• DOCUMENT EXCERPT:
§ §

Safety Issues. While the track is generally well benched there are rough sections with rocks and tree roots and some steep sections and drop offs; so take care and carry a first aid kit. Like a lot of areas in NZ, wasps can be common on the Queen Charlotte Track so it may be worth carrying antihistamine.
Day 1 – Ship Cove to Furneaux Lodge / Endeavour Inlet (14km, 3 hours, QLTLC-5 hours).
A leisurely one hour boat trip from Picton and we were at the start of the track at historic Ship Cove, named by James Cook who landed and camped there on several expeditions, spending nearly 6 months in total between 1770 and 1777. He set up vegetable gardens and an enclosure for pigs. There are records of contact with the local Māori population. You can also get an exciting conversation going with some Kiwis as to whether or not by doing this he introduced the Norwegian or Ships rat to NZ.
All along the length of the walk we saw significant numbers of rat and stoat traps and poison baits placed by DOC. The rats and mice love beech trees which mast (produce fruit and seeds) very heavily every few years. This results in an explosion of the rat and mice populations, shortly followed by the stoat populations. When the beech mast finishes the rats and mice turn to other sources of food such as native insects and when the rats and mice die out the stoats turn to native birds and bird eggs. The stoats were deliberately introduced to control the already introduced rabbits and are now found throughout NZ having wiped out a few native species including huia, bush wrens, native thrushes, laughing owls and quails. They were also responsible for wiping out stitchbirds, saddlebacks, kākāpō and little spotted kiwi from the mainland.
The walk itself was stunning. From Ship Cove a short sharp hill (elevation gain 200m) got the heart pumping and after about 40 minutes we reached the lookout point which provides views over over the Sound. We had been told by the skipper of the Cougar line boat that this hill was the toughest on the entire track and that the walk was a doddle after that hill was done (we were to later discover this was not quite right). From the saddle we dropped down into Resolution Bay, the site of the first DOC campsite and a very inviting beach. From there the track slowly ascended along an old bridle track over a ridge before winding down to Endeavour Inlet. The ridge section had a several opportunities to sit at the provided tables for a short break. At our lunch stop we were greeted by the inevitable wekas scavenging for food, so make sure you keep your packs away from their sharp beaks. The area is forested with beech, ferns and tree ferns highlighted by their contrast with the water of the Sound.

§ §

• RAW RECORDS:
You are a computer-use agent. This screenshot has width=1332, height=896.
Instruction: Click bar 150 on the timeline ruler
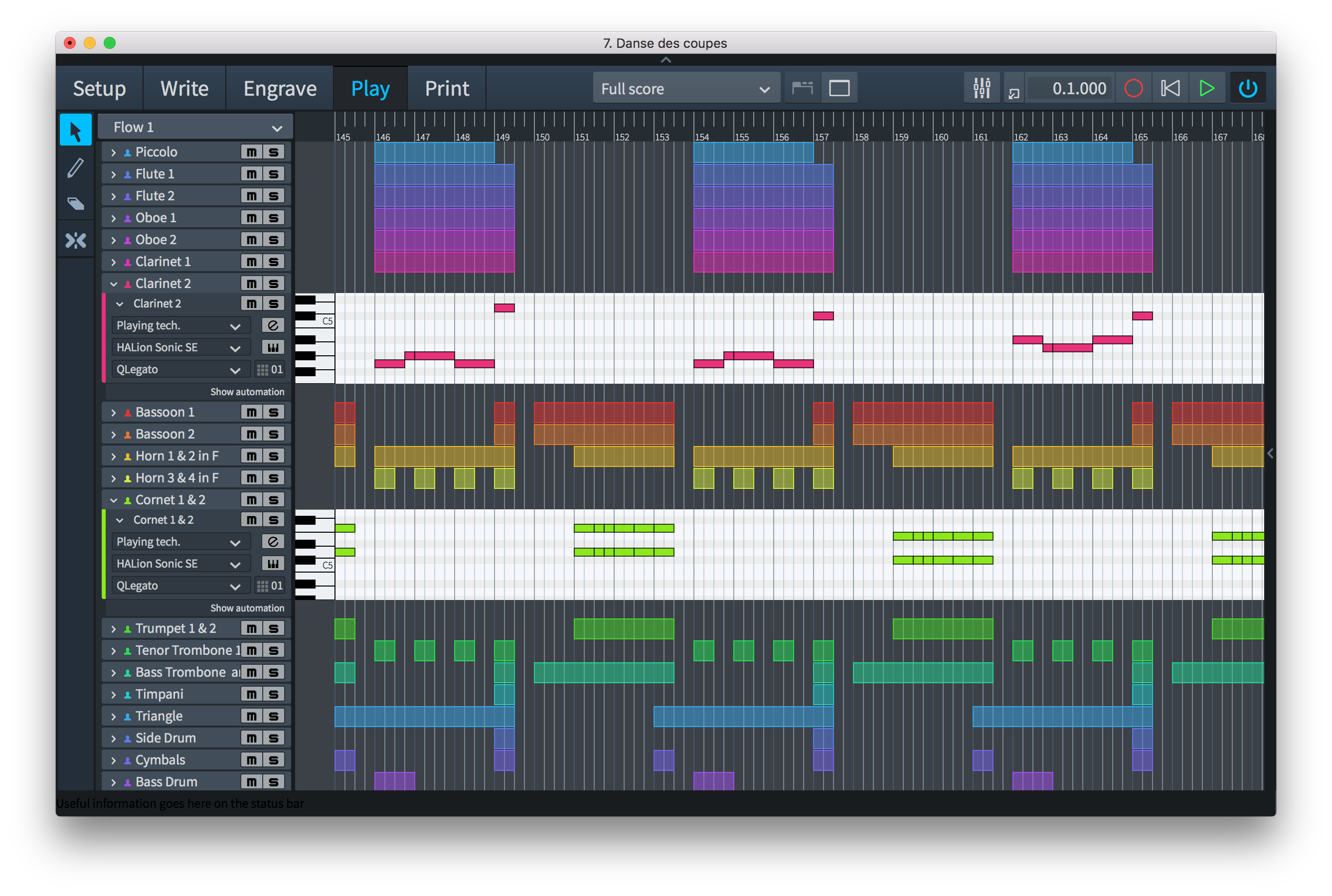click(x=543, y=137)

§ §

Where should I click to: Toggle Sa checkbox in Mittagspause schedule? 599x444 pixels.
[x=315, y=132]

§ §

• SET TASKS:
• a. From the records, give as a JSON list of strings the lines starting with the line that contains "You are a computer-use" and going on through the line that contains "click(x=543, y=137)", one string per line and no blank lines. Leave the pictures out of the answer.
• b. Take the Queen Charlotte Track walking account further from where it stops.

• FINAL ANSWERS:
• a.
[
  "You are a computer-use agent. This screenshot has width=1332, height=896.",
  "Instruction: Click bar 150 on the timeline ruler",
  "click(x=543, y=137)"
]

• b.
Our accommodation for the night, Furneax lodge, was on Endeavour inlet, along with a number of other accommodation providers. The inlet is pretty big so the distance walked for the day could vary quite a bit depending on who you are staying with and whereabouts they are on the inlet.
The first question we were asked on booking was what time we wanted to book for dinner. Wendy and Steve, being hiking neophytes, suggested 7pm as a civilised time and mocked Michelle’s suggestion of 6pm (inappropriate comments may have been made about old retired people). We compromised at 6.30pm, but as we were sitting on the lodge verandah drinking beer the hiking induced munchies well and truly set in and by 6pm we were banging on the restaurant door. Three courses and a few more beers later and it was time for an early night.

Day 2 Furneaux Lodge to Punga Cove. (12 km, 3 hours, QCTLC-4 hours).
A nice basically flat walk around the Endeavour Inlet and Camp Bay on the most populated section of the track. After nearly an hour we reached the point where you can take a side track to visit the remnants of an old antimony mine (we didn’t bother). Another hour and there was a choice of tracks to head up onto the Kenepuru Saddle (the start of the next day’s walk) which we ignored, heading instead towards the end of Camp Bay through the DOC campsite and from there along a small diversion to the Punga Cove Resort. The short day made for a long afternoon of cakes, coffee and scrabble (Michelle and I were thrashed). In late November it still wasn’t warm enough for swim (at least for Australians).
Day 3 Punga Cove to Portage Bay (27km, 6 hours, QCTLC-24.5km, 8 hours).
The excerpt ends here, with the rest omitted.